Ben bu yazımda sizlerle birlikte bu beklediklerimize ve ne yazık ki bekleme sürecinde kendi kendimize yok olduklarına bugün hayatımızda olmadıkları için belki kendimizi layık görmekten bile çekindiklerimize bakalım istiyorum. Cesaretle kendi kendimize soralım: Biz o olmayanları neden bu şekilde beklemekteyiz? Neden “olmayan” hayatlarımızın tam ortasında ve en önemli noktası olurken, olabileceğine inanmaktan bu kadar uzaklaşıyoruz? Her konuşmamızda “olmayandan” şikayet etmeyi seçerken neden bir kez bile olduğu durumda neler yapardık, bundan bahsetmeyi tercih etmiyoruz? Sizce bizler neden hayatımızın tüm “olmayanlarını” bu kadar çok düşünüp bu kadar çok konuşabilirken, “olan” ve bugün olma potansiyeline sahip olduklarımız ile aramıza bu kadar büyük engeller kuruyoruz? Kendi hikayelerimizi neden hep olmayanlar, kaybettiklerimiz,  isteyip de elde edemediklerimiz, kısacası hayata dair şikayetlerimiz üzerine kuruyoruz?

Bu konu sizlerden en fazla soru aldığım konulardan bir tanesi. Daha farklı ifade etmem gerekirse aslında en fazla soruyu olmayan üzerinden alıyorum. “Neden hayatımda istediğim erkek arkadaşa sahip değilim? Neden tüm arkadaşlarım benim istediğim gibi değiller, neden beni anlamıyorlar? Neden bana istediğim şekilde davranmıyorlar? Etrafımda herkes evli ve çocukları var, ben henüz boşanma süreci gerçekleştirdim ve kendimi herkesten farklı hissediyorum neden onlar gibi değilim? Tek başıma hayata karşı durabilmem mümkün değil, neden hiçbir zaman mutlu olamıyorum? Hayatımda neden hep istediklerimin tam tersi başıma geliyor?

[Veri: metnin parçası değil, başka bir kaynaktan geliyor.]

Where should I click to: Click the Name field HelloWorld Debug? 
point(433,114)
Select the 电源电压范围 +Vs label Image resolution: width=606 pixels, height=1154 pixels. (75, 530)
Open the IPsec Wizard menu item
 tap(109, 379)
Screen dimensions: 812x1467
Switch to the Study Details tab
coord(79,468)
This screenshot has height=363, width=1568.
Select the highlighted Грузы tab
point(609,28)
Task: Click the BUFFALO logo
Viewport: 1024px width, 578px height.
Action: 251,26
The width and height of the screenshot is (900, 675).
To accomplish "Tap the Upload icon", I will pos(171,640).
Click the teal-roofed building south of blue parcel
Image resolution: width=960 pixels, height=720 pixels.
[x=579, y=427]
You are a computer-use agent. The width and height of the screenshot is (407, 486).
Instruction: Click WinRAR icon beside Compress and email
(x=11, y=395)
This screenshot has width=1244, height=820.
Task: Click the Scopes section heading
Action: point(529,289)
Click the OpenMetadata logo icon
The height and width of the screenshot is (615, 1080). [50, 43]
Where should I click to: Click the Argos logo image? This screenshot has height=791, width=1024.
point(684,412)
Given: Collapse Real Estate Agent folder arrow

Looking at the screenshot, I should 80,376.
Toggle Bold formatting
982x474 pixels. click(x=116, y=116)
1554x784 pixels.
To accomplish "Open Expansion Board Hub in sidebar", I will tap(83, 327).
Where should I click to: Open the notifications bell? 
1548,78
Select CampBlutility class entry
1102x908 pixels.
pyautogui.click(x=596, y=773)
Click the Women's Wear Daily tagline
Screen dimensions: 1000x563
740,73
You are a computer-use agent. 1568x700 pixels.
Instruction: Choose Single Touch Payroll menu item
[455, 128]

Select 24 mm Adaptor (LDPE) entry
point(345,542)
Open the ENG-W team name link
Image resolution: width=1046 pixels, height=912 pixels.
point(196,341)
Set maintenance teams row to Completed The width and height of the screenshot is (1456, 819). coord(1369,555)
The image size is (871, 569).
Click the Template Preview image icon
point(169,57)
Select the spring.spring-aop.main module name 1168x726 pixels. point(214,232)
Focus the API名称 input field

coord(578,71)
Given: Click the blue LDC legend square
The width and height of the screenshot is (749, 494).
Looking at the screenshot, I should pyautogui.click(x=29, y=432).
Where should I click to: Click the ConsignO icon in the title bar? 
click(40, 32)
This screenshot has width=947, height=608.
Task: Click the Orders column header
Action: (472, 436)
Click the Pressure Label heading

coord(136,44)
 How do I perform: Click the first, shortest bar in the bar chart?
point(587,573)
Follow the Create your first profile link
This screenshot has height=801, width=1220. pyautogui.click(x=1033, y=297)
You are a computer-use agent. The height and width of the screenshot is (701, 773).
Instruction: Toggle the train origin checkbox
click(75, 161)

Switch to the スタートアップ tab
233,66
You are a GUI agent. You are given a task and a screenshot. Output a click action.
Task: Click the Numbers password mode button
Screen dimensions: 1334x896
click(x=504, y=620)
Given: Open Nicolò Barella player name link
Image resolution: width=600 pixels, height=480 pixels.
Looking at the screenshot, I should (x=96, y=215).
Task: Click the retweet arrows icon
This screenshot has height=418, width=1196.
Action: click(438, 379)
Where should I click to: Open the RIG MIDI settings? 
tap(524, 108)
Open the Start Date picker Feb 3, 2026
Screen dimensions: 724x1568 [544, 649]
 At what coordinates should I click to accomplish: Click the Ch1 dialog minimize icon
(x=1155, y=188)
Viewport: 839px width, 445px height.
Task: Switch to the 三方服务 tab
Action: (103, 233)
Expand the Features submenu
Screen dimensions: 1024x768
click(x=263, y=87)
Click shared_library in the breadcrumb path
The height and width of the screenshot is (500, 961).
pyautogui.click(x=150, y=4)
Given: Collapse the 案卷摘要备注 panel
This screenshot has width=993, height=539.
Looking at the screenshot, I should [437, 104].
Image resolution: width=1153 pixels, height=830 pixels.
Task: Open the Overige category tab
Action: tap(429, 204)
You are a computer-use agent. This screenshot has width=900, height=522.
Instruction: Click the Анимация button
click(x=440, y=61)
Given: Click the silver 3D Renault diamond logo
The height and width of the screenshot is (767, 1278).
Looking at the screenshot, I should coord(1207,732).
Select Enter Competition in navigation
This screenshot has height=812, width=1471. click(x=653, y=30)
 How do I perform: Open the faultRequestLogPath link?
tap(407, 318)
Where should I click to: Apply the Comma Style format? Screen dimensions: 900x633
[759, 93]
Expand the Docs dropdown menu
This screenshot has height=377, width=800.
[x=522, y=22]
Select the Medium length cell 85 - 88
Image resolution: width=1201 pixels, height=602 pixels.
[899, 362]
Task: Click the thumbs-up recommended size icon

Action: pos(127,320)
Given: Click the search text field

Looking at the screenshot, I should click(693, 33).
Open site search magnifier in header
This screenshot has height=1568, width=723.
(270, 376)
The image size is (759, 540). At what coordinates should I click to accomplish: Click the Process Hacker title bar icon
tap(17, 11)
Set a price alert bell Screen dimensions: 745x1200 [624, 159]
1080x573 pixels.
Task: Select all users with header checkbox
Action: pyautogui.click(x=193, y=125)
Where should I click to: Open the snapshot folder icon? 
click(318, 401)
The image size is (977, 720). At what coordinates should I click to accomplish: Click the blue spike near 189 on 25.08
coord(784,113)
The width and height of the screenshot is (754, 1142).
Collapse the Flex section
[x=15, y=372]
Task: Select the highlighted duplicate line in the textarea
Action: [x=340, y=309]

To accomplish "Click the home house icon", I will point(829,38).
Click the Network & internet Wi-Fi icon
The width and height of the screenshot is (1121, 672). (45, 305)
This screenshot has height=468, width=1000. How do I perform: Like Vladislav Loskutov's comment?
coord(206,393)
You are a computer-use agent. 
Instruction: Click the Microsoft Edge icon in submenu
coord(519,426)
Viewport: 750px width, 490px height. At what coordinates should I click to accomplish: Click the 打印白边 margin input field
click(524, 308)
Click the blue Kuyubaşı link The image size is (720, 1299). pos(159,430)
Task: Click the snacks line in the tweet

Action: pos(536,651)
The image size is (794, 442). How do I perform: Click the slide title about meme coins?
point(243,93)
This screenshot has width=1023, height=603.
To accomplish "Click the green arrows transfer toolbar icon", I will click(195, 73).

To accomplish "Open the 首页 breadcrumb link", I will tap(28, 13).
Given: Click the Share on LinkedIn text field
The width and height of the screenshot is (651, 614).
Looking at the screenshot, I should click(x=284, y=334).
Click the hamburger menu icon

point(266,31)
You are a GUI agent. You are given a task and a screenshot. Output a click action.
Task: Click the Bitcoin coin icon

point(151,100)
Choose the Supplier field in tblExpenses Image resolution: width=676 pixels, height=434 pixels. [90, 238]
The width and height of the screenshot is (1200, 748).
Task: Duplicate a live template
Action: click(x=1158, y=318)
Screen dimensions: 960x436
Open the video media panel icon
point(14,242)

Şimdi bu paragrafta geçen tüm sorulara bir süre için odaklanmanızı istiyorum sizlerden… Şimdi bir düşünelim, sabah kalktığınız andan itibaren gece uykuya daldığınız ana kadar bu paragrafı sürekli tekrarladığınızı düşünün… Günün herhangi bir anında aklınıza geldiğinde, sabah muhteşem kahvenizi yudumlarken, akşamüstü deniz kenarında biraz yosun kokusuyla dinlenirken… Her an sürekli bu paragrafın içinizden geçtiğini düşünün. Bir hafta sonra nasıl hissederdiniz? Ya bir ay sonra nasıl düşünürdünüz? Sorularınız, hayatınız, beklentileriniz daha doğrusu “hayata dair bakış açınız” nasıl olurdu?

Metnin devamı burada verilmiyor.